[[ Task material, beginning ]]

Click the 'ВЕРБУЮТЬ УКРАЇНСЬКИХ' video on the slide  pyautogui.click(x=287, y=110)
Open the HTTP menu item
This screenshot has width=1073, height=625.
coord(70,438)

[[ Task material, end ]]
[[ Task material, beginning ]]

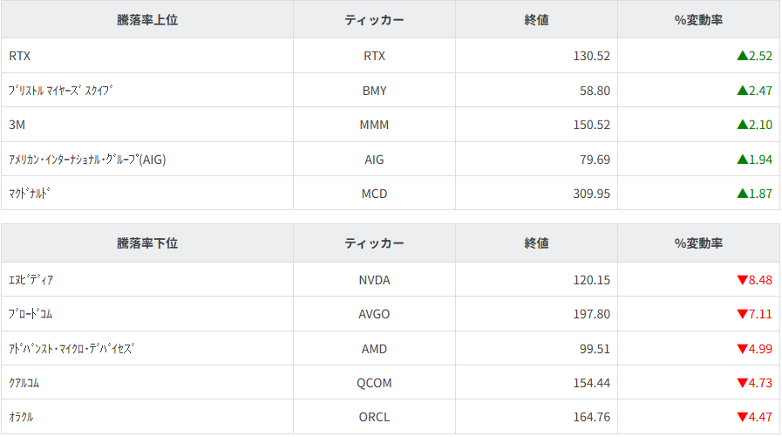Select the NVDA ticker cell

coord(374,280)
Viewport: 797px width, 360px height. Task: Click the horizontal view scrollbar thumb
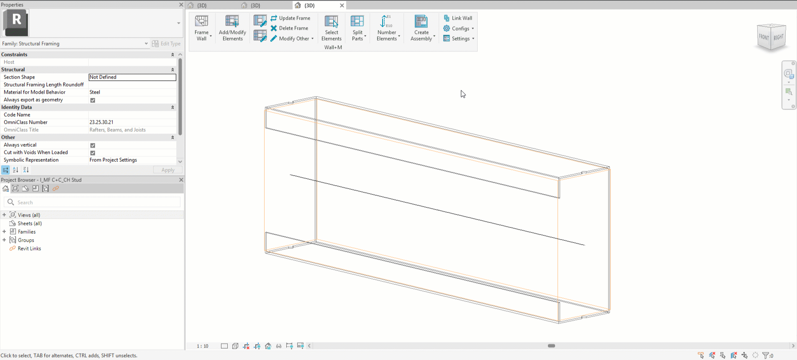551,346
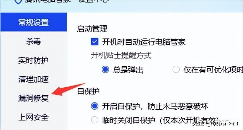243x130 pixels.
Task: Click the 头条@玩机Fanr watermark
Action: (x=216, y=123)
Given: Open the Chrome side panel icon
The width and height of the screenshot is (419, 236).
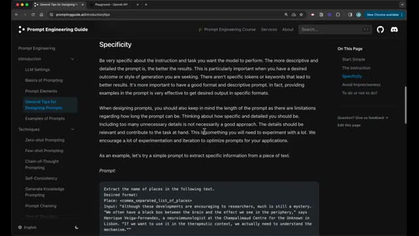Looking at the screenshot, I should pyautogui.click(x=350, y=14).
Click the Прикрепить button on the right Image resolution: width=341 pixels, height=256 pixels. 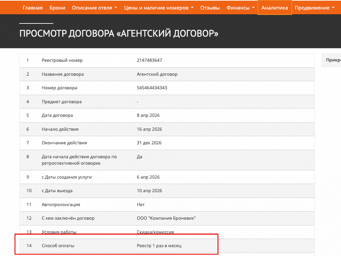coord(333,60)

[[ Task material, end ]]
[[ Task material, beginning ]]

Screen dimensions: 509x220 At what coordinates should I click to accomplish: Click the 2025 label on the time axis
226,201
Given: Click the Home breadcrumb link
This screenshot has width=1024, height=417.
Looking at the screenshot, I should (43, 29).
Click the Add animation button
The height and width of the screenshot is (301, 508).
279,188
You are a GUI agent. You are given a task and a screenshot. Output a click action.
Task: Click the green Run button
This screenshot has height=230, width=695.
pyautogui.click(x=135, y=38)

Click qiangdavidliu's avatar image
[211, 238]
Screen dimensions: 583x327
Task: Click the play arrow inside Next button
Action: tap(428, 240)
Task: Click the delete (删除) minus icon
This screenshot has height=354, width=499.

[[ Task material, end ]]

Task to complete:
Please state the number of lines in the listing that include the word "icon", with no other words.

Solution:
2